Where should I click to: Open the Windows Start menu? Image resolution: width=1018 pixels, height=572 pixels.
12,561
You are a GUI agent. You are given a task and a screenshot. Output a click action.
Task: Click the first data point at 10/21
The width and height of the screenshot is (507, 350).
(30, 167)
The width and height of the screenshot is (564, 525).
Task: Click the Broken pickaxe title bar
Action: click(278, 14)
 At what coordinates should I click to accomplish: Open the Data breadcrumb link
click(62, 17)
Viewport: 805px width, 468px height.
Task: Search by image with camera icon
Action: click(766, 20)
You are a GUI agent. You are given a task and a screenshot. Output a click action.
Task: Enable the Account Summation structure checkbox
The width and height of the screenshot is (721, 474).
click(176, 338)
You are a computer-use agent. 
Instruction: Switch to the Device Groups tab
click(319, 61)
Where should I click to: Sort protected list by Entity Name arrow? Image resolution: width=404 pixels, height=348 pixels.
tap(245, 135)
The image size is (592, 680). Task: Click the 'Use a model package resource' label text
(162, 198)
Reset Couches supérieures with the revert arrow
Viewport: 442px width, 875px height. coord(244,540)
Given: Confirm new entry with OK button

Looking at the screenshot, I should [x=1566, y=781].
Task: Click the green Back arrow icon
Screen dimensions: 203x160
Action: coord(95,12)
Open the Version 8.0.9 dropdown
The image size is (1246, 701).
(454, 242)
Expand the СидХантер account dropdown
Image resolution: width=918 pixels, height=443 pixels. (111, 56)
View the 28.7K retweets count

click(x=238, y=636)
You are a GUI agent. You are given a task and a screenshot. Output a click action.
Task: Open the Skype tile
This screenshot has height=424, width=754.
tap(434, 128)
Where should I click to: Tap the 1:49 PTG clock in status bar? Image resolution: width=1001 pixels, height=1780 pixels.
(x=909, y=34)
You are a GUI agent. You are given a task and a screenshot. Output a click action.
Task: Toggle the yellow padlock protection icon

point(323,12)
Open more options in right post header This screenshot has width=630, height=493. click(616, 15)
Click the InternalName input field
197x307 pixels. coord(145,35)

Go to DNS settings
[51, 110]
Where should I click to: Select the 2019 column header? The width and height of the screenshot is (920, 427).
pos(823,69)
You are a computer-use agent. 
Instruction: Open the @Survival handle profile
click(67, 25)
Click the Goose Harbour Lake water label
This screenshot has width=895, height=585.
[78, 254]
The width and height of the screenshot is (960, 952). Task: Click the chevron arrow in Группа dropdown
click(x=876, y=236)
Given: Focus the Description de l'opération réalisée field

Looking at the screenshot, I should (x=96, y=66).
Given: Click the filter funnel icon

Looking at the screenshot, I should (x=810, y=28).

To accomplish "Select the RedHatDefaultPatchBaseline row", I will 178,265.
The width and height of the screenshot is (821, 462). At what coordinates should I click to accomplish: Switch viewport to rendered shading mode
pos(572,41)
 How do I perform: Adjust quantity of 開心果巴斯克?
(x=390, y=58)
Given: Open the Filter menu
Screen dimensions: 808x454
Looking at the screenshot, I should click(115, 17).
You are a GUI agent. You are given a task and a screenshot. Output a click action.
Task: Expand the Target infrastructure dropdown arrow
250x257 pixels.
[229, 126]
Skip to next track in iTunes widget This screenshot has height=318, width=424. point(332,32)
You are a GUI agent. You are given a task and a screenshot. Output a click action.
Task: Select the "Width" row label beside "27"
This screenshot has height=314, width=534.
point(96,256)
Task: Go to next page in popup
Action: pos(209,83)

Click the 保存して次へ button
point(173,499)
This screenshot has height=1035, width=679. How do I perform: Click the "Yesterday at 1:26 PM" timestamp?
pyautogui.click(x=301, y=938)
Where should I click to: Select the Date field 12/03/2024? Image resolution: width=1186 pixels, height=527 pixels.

* * * * *

What you return must match the records exactly, down to the last line.

**WRITTEN ANSWER:**
Where should I click to: Open the Windows Start menu? Image resolution: width=1018 pixels, height=572 pixels.
12,561
You are a GUI agent. You are given a task and a screenshot. Output a click action.
Task: Click the first data point at 10/21
The width and height of the screenshot is (507, 350).
(30, 167)
The width and height of the screenshot is (564, 525).
Task: Click the Broken pickaxe title bar
Action: click(278, 14)
 At what coordinates should I click to accomplish: Open the Data breadcrumb link
click(62, 17)
Viewport: 805px width, 468px height.
Task: Search by image with camera icon
Action: click(766, 20)
You are a GUI agent. You are given a task and a screenshot. Output a click action.
Task: Enable the Account Summation structure checkbox
The width and height of the screenshot is (721, 474).
click(176, 338)
You are a computer-use agent. 
Instruction: Switch to the Device Groups tab
click(319, 61)
Where should I click to: Sort protected list by Entity Name arrow? Image resolution: width=404 pixels, height=348 pixels.
tap(245, 135)
The image size is (592, 680). Task: Click the 'Use a model package resource' label text
(162, 198)
Reset Couches supérieures with the revert arrow
Viewport: 442px width, 875px height. coord(244,540)
Given: Confirm new entry with OK button

Looking at the screenshot, I should [x=1566, y=781].
Task: Click the green Back arrow icon
Screen dimensions: 203x160
Action: coord(95,12)
Open the Version 8.0.9 dropdown
The image size is (1246, 701).
(454, 242)
Expand the СидХантер account dropdown
Image resolution: width=918 pixels, height=443 pixels. (111, 56)
View the 28.7K retweets count

click(x=238, y=636)
You are a GUI agent. You are given a task and a screenshot. Output a click action.
Task: Open the Skype tile
This screenshot has height=424, width=754.
tap(434, 128)
Where should I click to: Tap the 1:49 PTG clock in status bar? Image resolution: width=1001 pixels, height=1780 pixels.
(x=909, y=34)
You are a GUI agent. You are given a task and a screenshot. Output a click action.
Task: Toggle the yellow padlock protection icon

point(323,12)
Open more options in right post header This screenshot has width=630, height=493. click(616, 15)
Click the InternalName input field
197x307 pixels. coord(145,35)

Go to DNS settings
[51, 110]
Where should I click to: Select the 2019 column header? The width and height of the screenshot is (920, 427).
pos(823,69)
You are a computer-use agent. 
Instruction: Open the @Survival handle profile
click(67, 25)
Click the Goose Harbour Lake water label
This screenshot has width=895, height=585.
[78, 254]
The width and height of the screenshot is (960, 952). Task: Click the chevron arrow in Группа dropdown
click(x=876, y=236)
Given: Focus the Description de l'opération réalisée field

Looking at the screenshot, I should (x=96, y=66).
Given: Click the filter funnel icon

Looking at the screenshot, I should (x=810, y=28).

To accomplish "Select the RedHatDefaultPatchBaseline row", I will 178,265.
The width and height of the screenshot is (821, 462). At what coordinates should I click to accomplish: Switch viewport to rendered shading mode
pos(572,41)
 How do I perform: Adjust quantity of 開心果巴斯克?
(x=390, y=58)
Given: Open the Filter menu
Screen dimensions: 808x454
Looking at the screenshot, I should click(115, 17).
You are a GUI agent. You are given a task and a screenshot. Output a click action.
Task: Expand the Target infrastructure dropdown arrow
250x257 pixels.
[229, 126]
Skip to next track in iTunes widget This screenshot has height=318, width=424. point(332,32)
You are a GUI agent. You are given a task and a screenshot. Output a click action.
Task: Select the "Width" row label beside "27"
This screenshot has height=314, width=534.
point(96,256)
Task: Go to next page in popup
Action: pos(209,83)

Click the 保存して次へ button
point(173,499)
This screenshot has height=1035, width=679. How do I perform: Click the "Yesterday at 1:26 PM" timestamp?
pyautogui.click(x=301, y=938)
Where should I click to: Select the Date field 12/03/2024? Image resolution: width=1186 pixels, height=527 pixels.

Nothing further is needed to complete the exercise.